Western leaders have increased visits to the Baltic countries since the start of the war in Ukraine. Briton Boris Johnson was seen visiting his troops in Estonia on Tuesday. In Lithuania, we will welcome the American Secretary of State, Antony Blinken, next Monday. As for the Canadian NATO contingent in Latvia, it will receive a visit from Justin Trudeau next Tuesday.

NATO countries ‘safe’

Professor Tomas Janeliunas, from the Faculty of International Relations at Vilnius University, has a reservation about this politico-military rhetoric.

“The war in Ukraine is a disaster for the Russian army, and it will not recover any time soon. I have the impression that at the moment, all NATO countries are safe, ”he says in an interview. Vladimir Putin, he believes, has not “lost his mind” and he wants first and foremost to achieve his goal in Ukraine.

Fight NATO? Under no circumstances would the Russians come out on top.

Tomas Janeliunas, professor at the Faculty of International Relations, Vilnius University

On the other hand, “we cannot risk that the image of Lithuania as that of a vulnerable country settles in Putin’s head, to avoid this kind of miscalculation on his part” – the one he committed while thinking of winning a victory on Ukrainian soil in a few days, judging that the Ukrainian army was too weak, explains Mr. Janeliunas.

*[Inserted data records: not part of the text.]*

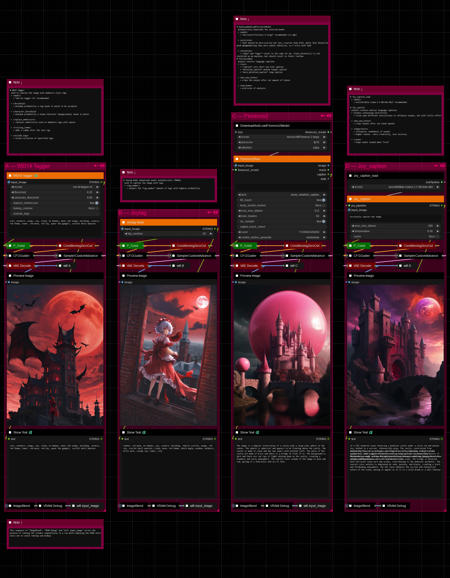Open the precision fp16 dropdown in Florence2 loader

click(x=282, y=142)
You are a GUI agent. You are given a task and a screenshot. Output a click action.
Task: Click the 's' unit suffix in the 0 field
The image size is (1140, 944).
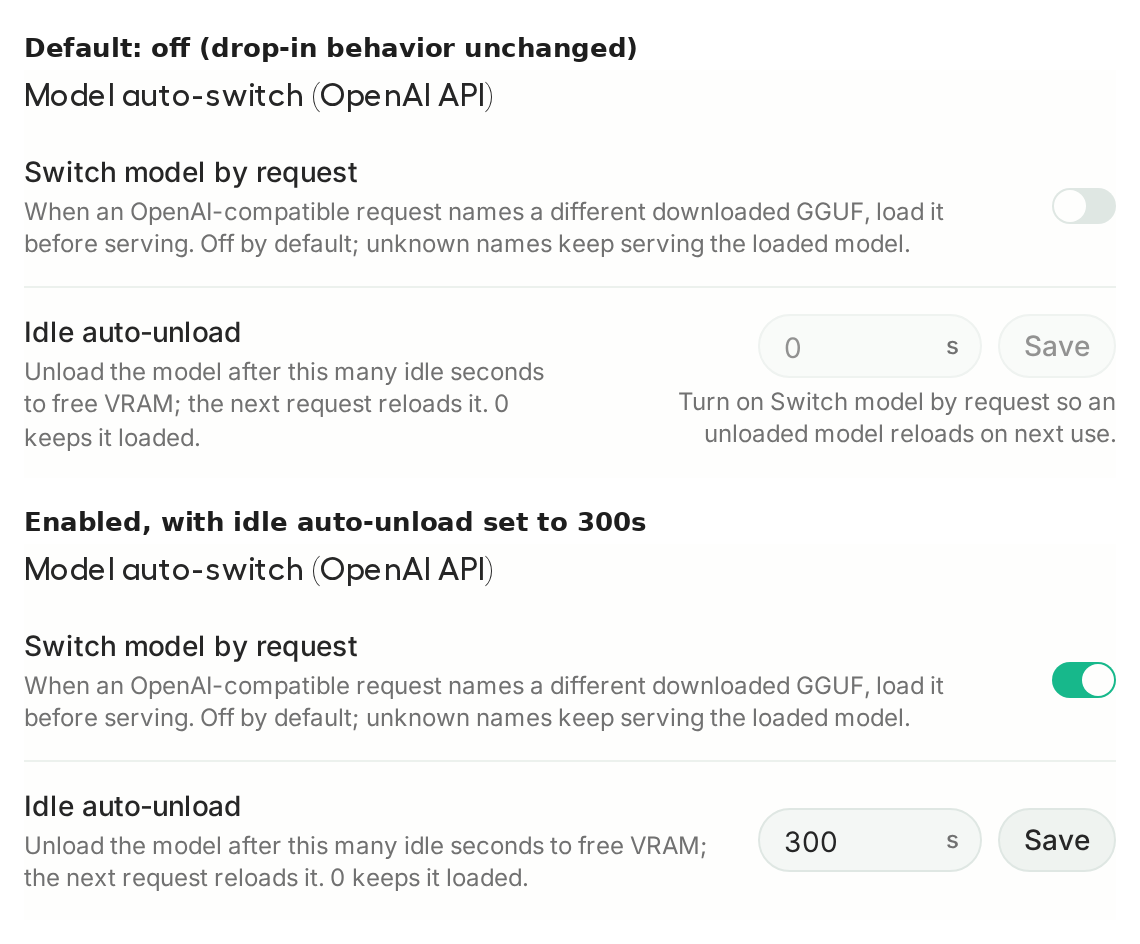[952, 347]
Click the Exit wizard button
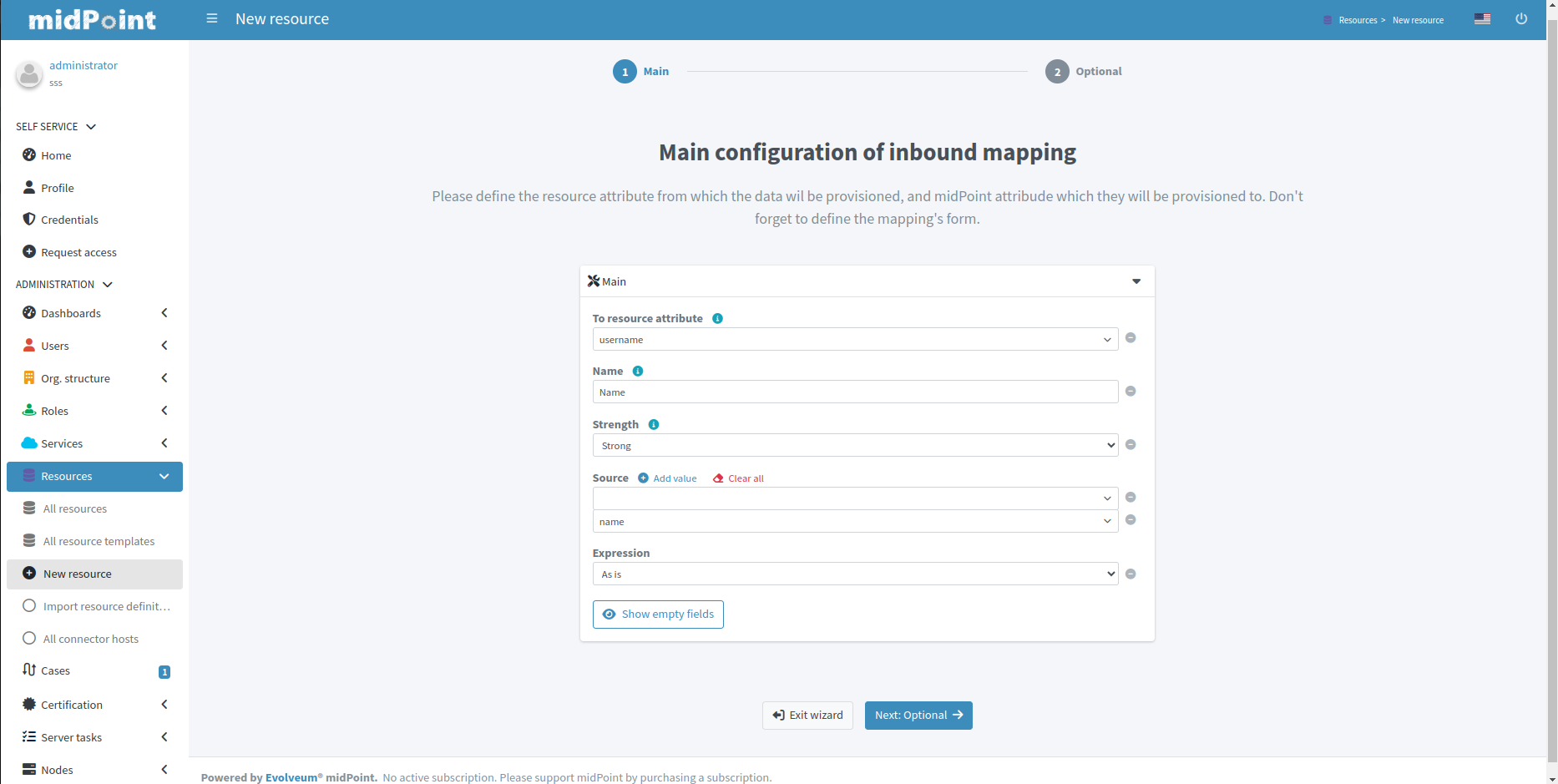Screen dimensions: 1558x784 807,716
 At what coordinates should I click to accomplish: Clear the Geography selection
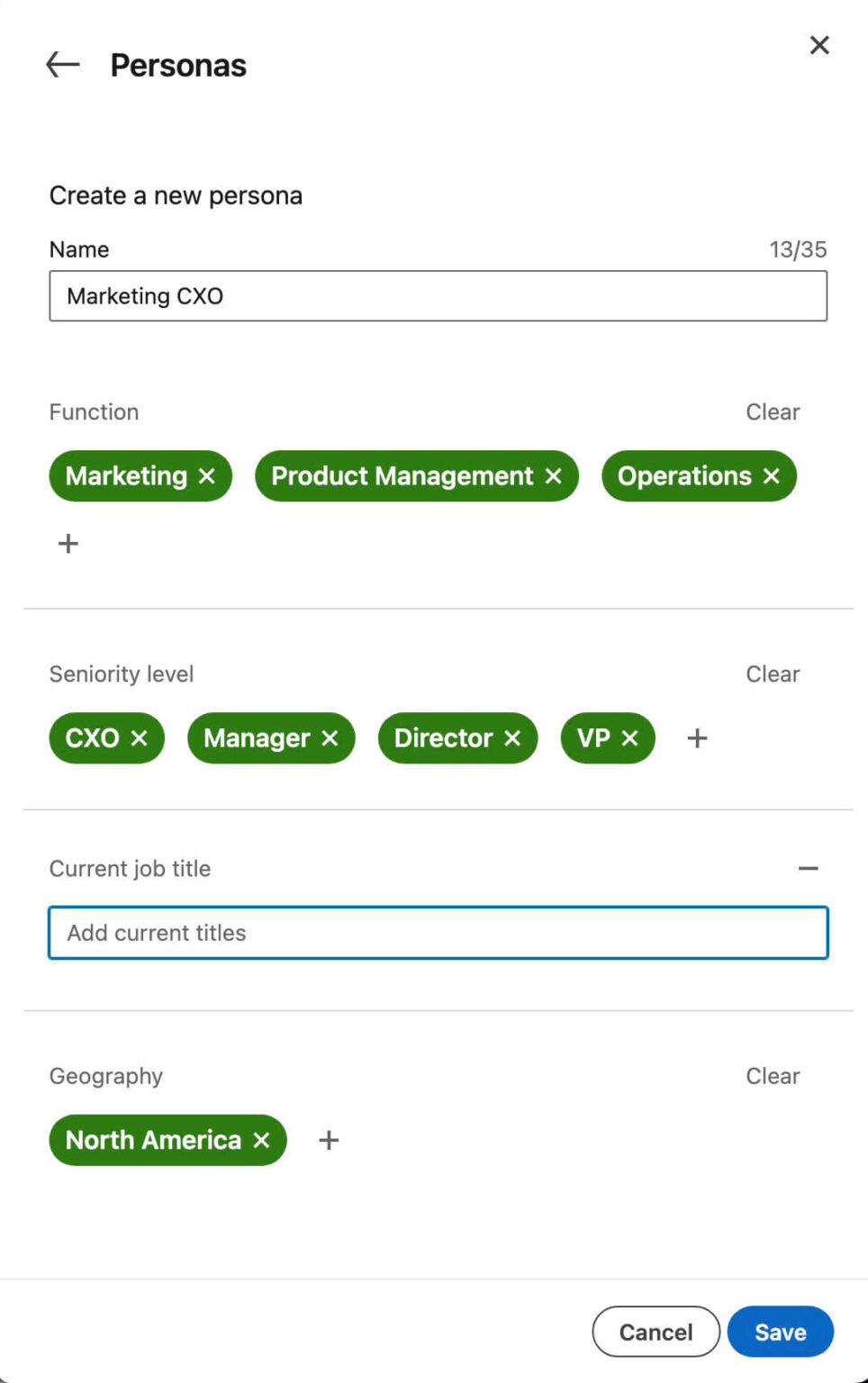(773, 1075)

He nevertheless judges that “we must be prepared for any other insane maneuver on the part of this regime”.

Street of Heroes-Ukrainians

In Vilnius, the mayor, Remigijus Simasius, thumbed his nose at the Russian regime.


PHOTO SARAH MONGEAU-BIRKETT, THE PRESS

A protest has been going on for days outside the Russian embassy in Vilnius, Lithuania.

“Russian Embassy, ​​update your business cards: 2, rue des Héros-Ukrainiens. I will help you with the translation: Улица Героев Украины 2. From now on, the business cards of Russian embassy staff will have to honor Ukrainian heroes,” he wrote on Facebook on Thursday.

“Putin, we are waiting for you in The Hague [où se trouve la Cour internationale de justice] reads in large white letters on the paved driveway linking the Russian diplomatic mission to Boris-Nemtsov Square.

And here, we approve the change of coordinates.

“I completely agree with the decision. Every time the address is used, there will be recognition that Ukrainians fought for their lives,” reacts 22-year-old Danguole Beniusyte.

“It’s epic! Totally epic”, exclaims Karolis Redeckas.

“The square where we stand has been renamed in honor of Boris Nemtsov, and now this? It’s perfect. It’s great,” he enthuses.